Characterization of a G-quadruplex from hepatitis B virus and its stabilization by binding TMPyP4, BRACO19 and PhenDC3

Abstract

Specific guanine rich nucleic acid sequences can form non-canonical structures, like the four stranded G-quadruplex (GQ). We studied the GQ-forming sequence (named HepB) found in the genome of the hepatitis B virus. Fluorescence-, infrared- and CD-spectroscopy were used. HepB shows a hybrid form in presence of K⁺, but Na⁺, Li⁺, and Rb⁺ induce parallel structure. Higher concentrations of metal ions increase the unfolding temperature, which was explained by a short thermodynamic calculation. Temperature stability of the GQ structure was determined for all these ions. Na⁺ has stronger stabilizing effect on HepB than K⁺, which is highly unusual. The transition temperatures were 56.6, 53.8, 58.5 and 54.4 °C for Na⁺, K⁺, Li⁺, and Rb⁺ respectively. Binding constants for Na⁺ and K⁺ were 10.2 mM and 7.1 mM respectively. Study of three ligands designed in cancer research for GQ targeting (TMPyP4, BRACO19 and PhenDC3) showed unequivocally their binding to HepB. Binding was proven by the increased stability of the bound form. The stabilization was higher than 20 °C for TMPyP4 and PhenDC3, while it was considerably lower for BRACO19. These results might have medical importance in the fight against the hepatitis B virus.

Figure 1

(a) Fluorescence spectra of HepB labeled by a FRET pair of FAM and TAMRA in K-phosphate buffer containing 140 mM K⁺ ion at few selected temperatures. (b) The donor fluorescence intensity vs. temperature. The line represents the fitting of Eq. (6).

Figure 2

(a) Fluorescence spectra of HepB_FRET in presence of Na⁺, K⁺, Li⁺ and Rb⁺ at 30 °C. These spectra are normalized to the donor intensity around 518 nm. (b) CD spectra of HepB at room temperature in presence of the same ions.

Figure 3

Infrared spectra of HepB in presence of 100 mM Na⁺, K⁺, Li⁺ and Rb⁺ at pD7.4 at 30 °C.

Figure 4

The unfolding temperature of HepB versus concentration of Na⁺ (filled circle) and K⁺ (filled square) ions.
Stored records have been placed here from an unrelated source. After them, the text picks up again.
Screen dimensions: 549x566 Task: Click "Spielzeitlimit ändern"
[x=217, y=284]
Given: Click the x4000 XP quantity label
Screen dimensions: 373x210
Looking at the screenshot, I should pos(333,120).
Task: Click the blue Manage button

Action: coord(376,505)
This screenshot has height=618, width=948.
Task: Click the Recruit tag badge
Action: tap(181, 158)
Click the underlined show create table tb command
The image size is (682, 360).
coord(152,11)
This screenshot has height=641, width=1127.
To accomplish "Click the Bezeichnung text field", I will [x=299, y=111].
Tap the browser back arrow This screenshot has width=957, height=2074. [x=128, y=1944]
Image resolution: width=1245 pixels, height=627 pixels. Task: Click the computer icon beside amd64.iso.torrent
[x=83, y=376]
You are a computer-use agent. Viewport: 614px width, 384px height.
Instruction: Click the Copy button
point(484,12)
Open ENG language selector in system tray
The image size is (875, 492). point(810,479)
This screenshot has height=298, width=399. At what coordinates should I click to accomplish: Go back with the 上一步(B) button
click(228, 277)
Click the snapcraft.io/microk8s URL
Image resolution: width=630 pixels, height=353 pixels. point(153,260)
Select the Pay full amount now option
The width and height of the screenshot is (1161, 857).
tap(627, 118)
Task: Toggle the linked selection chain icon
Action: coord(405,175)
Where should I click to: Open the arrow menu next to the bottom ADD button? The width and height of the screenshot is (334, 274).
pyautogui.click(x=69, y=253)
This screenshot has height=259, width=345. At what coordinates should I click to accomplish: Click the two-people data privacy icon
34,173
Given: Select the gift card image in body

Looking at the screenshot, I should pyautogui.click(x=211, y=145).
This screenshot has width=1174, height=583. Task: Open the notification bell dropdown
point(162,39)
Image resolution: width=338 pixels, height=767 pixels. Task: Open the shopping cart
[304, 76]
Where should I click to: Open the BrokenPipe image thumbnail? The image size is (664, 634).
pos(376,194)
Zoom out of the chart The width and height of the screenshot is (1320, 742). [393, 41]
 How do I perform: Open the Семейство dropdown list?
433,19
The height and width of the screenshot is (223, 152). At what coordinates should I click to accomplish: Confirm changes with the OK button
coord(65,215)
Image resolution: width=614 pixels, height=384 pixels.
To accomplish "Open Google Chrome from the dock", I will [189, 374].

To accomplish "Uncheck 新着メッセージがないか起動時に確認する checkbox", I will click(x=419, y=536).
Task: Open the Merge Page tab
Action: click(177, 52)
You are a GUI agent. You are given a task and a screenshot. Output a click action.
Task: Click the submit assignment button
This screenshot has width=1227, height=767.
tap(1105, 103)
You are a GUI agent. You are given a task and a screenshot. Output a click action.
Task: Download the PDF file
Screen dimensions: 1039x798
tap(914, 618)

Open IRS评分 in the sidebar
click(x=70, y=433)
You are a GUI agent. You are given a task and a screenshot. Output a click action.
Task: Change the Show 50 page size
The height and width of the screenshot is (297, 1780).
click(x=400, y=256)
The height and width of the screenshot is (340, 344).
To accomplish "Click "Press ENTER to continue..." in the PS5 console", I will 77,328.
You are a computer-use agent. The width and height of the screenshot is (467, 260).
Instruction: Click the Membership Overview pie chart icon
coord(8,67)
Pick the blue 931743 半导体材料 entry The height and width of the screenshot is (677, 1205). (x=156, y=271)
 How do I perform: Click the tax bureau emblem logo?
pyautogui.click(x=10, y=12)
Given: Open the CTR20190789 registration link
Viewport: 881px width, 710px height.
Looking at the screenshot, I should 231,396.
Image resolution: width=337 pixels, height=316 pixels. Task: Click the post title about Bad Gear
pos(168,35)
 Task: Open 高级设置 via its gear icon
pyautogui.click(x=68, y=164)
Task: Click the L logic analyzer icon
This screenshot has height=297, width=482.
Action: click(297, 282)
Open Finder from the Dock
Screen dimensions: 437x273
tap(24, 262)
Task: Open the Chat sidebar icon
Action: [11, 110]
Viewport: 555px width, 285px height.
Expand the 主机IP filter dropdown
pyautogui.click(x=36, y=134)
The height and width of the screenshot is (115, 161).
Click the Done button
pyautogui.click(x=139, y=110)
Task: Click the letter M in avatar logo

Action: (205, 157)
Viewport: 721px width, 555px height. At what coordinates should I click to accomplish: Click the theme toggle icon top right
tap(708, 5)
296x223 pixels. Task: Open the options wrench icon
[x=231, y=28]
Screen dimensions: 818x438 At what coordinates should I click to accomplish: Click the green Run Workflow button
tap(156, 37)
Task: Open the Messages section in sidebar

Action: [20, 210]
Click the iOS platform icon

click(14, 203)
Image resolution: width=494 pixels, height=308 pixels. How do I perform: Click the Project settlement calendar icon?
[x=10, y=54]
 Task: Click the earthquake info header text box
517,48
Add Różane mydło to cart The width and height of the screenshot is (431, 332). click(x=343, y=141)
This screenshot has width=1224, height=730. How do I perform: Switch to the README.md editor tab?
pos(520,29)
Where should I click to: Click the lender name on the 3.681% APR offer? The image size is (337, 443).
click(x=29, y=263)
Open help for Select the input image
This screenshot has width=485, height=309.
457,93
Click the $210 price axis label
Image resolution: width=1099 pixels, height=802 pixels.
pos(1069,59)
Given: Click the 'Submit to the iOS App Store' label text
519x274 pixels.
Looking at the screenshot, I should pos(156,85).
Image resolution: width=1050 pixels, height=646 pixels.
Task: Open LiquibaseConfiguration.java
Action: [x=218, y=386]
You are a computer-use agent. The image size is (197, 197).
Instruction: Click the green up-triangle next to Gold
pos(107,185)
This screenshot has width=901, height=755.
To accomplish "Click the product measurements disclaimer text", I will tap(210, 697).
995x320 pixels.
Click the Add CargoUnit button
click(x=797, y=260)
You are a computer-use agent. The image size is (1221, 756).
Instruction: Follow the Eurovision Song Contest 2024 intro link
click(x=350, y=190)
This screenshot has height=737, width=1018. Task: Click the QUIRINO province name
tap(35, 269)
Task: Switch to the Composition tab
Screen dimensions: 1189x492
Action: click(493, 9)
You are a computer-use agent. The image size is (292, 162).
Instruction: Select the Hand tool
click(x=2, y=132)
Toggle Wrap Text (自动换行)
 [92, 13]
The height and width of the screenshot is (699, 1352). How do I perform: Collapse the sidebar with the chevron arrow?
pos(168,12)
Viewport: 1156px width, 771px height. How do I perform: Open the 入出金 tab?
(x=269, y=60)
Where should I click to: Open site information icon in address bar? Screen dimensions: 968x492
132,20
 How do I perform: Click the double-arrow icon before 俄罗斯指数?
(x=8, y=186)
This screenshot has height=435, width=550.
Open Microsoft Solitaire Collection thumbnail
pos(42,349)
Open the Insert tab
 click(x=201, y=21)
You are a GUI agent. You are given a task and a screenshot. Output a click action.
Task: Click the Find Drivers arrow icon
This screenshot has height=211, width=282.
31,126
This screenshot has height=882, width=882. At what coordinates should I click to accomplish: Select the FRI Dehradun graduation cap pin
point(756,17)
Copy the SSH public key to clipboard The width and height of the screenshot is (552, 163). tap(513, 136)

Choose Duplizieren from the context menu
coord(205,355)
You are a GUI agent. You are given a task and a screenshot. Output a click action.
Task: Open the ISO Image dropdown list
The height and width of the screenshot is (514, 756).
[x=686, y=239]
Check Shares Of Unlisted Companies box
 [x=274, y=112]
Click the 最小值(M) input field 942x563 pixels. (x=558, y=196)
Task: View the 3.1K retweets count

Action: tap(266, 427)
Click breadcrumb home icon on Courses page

The fitted curves corresponding to the Eq. (10) are also plotted.

Figure 5

Relative donor fluorescence intensity of HepB as function of metal ion concentrations for Na⁺ (filled circle) and K⁺ (filled diamond) at 30 °C. Solid lines show the fitting to Eqs. (2) and (4).

Figure 6

Absorbance spectra of TMPyP4 (0.5 μM) and HepB at concentrations from 10 nM to 10 μM. In 100 mM K-phosphate buffer pH 7.4. Arrows show the spectral changes due to increasing HepB concentration. The curves are corrected for the dilution of TMPyP4.

Figure 7

Fluorescence intensity of HepB_FRET (filled square), HepB_FRET + BRACO19 (filled circle), andHepB_FRET + BRACO19 + excess (nonlabeled) HepB (open triangle).